待ち人来り





 さやけき月の光が冷たく身を照らす夜。
 夜の最中というのに、姿が露にならんばかりの眩さは無慈悲の行いだろうか。
 ――いや、もとより隠れるつもりのない身。影を落とすほどの明るさもそれはそれで興趣がある。霞に浮かぶ朧月とまでの風情はないが、この先を思えば風情に浸っている場合でもない。
 男は、静かに月の下で佇んでいる。

 幽鬼じみた静謐さを漂わせ、ただ山門に独り。
 見下ろす月も、素知らぬ顔で影を作るのみ。
 先ほどから何やら背後が騒がしいが、男にしてみれば然して食指も動かされぬ。いささか風情に欠ける趣きではあるが、そのような瑣末事を気に掛けることこそ無粋。
 それよりも、この先に訪れる客人を如何に持成すかを思う方が、余程興がある。

 男の手には、月の光を弾く刃金。
 花は斬った。風はどうであったか。飛ぶ鳥すらも、落とした。
 だが月は。


「まだ届かぬか」


 冷たく照らす光は届くのに、こちらの伸ばした手は届くことがない。
 月を落とす――
 或いは、叶わぬ夢。

 そうして、月が翳る。
 影が揺らぎ、興が削がれた。
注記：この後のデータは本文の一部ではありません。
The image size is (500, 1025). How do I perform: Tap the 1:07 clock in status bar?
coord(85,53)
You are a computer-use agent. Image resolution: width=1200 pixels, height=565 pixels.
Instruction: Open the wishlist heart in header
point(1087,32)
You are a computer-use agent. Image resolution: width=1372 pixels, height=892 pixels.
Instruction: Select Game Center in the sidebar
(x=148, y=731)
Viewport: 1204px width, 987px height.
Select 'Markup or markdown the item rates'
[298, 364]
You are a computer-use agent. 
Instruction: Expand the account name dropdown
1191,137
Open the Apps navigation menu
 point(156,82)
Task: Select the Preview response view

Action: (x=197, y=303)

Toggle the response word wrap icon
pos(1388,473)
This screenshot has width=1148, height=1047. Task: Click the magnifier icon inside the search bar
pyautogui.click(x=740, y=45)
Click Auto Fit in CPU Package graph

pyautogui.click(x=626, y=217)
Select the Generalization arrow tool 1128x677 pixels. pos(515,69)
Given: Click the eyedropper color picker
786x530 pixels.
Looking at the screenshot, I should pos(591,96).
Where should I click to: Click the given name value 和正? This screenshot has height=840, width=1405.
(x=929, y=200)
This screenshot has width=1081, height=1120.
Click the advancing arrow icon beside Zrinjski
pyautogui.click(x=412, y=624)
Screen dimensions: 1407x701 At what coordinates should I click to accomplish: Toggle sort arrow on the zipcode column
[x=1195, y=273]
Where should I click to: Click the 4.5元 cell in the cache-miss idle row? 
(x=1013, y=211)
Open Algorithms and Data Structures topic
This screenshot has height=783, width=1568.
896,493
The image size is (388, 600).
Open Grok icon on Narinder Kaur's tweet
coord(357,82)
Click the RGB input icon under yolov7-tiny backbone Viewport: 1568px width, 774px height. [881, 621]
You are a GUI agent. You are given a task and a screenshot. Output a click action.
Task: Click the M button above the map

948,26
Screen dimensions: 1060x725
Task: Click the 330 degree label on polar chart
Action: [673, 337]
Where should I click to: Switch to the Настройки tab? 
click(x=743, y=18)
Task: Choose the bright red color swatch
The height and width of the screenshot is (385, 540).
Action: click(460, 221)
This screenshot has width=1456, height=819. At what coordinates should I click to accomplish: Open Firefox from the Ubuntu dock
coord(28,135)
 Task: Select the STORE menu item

無粋と、そう思ってから気付く。
 無慈悲の光は聊かの変わりもなく山門を白々と照らしている。
 ――揺らぎを見せるのは男の身。

 く、と嗤いが洩れた。月は変わらぬままにある。そうでなくては。
 でなくては、堕とし甲斐がないではないか。
 だがさすがにこの身では叶わぬ夢、せめて希うは。


「よくぞ間に合ってくれた、セイバー」


 ――待ち人、来たる。



 再録。
 あとまともな英雄王とかも書いてみたいんですが。なんか無理そう。